__THE PROBLEM__.
All entries must be given again in full, exactly as they were supplied.

[Excerpts from a dataset]
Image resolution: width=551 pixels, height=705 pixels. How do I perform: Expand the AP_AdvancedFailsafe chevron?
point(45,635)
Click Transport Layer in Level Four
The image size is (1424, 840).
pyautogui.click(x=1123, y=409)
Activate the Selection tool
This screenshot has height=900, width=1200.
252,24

__WRITTEN REPLY__.
Image resolution: width=551 pixels, height=705 pixels. How do I perform: Expand the AP_AdvancedFailsafe chevron?
point(45,635)
Click Transport Layer in Level Four
The image size is (1424, 840).
pyautogui.click(x=1123, y=409)
Activate the Selection tool
This screenshot has height=900, width=1200.
252,24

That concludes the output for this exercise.